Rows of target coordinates
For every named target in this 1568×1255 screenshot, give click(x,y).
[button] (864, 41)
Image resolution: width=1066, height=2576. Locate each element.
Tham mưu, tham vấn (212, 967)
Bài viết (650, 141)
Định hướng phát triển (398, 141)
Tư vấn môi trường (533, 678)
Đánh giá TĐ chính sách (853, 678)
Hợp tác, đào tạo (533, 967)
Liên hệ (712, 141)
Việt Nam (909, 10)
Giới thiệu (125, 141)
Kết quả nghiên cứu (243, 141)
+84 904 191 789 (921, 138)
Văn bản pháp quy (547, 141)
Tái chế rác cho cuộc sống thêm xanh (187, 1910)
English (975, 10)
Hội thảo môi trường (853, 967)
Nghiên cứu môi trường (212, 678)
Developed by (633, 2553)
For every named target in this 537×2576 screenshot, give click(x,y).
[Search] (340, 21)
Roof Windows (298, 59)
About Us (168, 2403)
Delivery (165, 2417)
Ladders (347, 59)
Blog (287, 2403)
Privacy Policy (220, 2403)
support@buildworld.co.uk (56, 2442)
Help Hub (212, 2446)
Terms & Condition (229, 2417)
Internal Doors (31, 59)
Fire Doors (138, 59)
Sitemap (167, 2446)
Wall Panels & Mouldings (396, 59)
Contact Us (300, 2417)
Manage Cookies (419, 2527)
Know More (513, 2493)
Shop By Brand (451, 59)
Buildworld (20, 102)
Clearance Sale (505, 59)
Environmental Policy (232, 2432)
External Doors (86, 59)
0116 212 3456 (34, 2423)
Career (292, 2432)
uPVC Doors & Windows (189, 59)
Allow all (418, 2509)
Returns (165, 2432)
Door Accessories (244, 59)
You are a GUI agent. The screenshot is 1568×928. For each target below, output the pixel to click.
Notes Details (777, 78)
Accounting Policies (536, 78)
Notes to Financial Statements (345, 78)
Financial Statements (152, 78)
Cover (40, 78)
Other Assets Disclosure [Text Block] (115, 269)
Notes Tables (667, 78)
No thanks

- [Requirements]
Copy every row above word for word, keeping each line unchanged and in its original order.

- [Answer for the task]
For every named target in this 1568×1255 screenshot, give click(x,y).
[button] (864, 41)
Image resolution: width=1066, height=2576. Locate each element.
Tham mưu, tham vấn (212, 967)
Bài viết (650, 141)
Định hướng phát triển (398, 141)
Tư vấn môi trường (533, 678)
Đánh giá TĐ chính sách (853, 678)
Hợp tác, đào tạo (533, 967)
Liên hệ (712, 141)
Việt Nam (909, 10)
Giới thiệu (125, 141)
Kết quả nghiên cứu (243, 141)
+84 904 191 789 (921, 138)
Văn bản pháp quy (547, 141)
Tái chế rác cho cuộc sống thêm xanh (187, 1910)
English (975, 10)
Hội thảo môi trường (853, 967)
Nghiên cứu môi trường (212, 678)
Developed by (633, 2553)
For every named target in this 537×2576 screenshot, give click(x,y).
[Search] (340, 21)
Roof Windows (298, 59)
About Us (168, 2403)
Delivery (165, 2417)
Ladders (347, 59)
Blog (287, 2403)
Privacy Policy (220, 2403)
support@buildworld.co.uk (56, 2442)
Help Hub (212, 2446)
Terms & Condition (229, 2417)
Internal Doors (31, 59)
Fire Doors (138, 59)
Sitemap (167, 2446)
Wall Panels & Mouldings (396, 59)
Contact Us (300, 2417)
Manage Cookies (419, 2527)
Know More (513, 2493)
Shop By Brand (451, 59)
Buildworld (20, 102)
Clearance Sale (505, 59)
Environmental Policy (232, 2432)
External Doors (86, 59)
0116 212 3456 (34, 2423)
Career (292, 2432)
uPVC Doors & Windows (189, 59)
Allow all (418, 2509)
Returns (165, 2432)
Door Accessories (244, 59)
You are a GUI agent. The screenshot is 1568×928. For each target below, output the pixel to click.
Notes Details (777, 78)
Accounting Policies (536, 78)
Notes to Financial Statements (345, 78)
Financial Statements (152, 78)
Cover (40, 78)
Other Assets Disclosure [Text Block] (115, 269)
Notes Tables (667, 78)
No thanks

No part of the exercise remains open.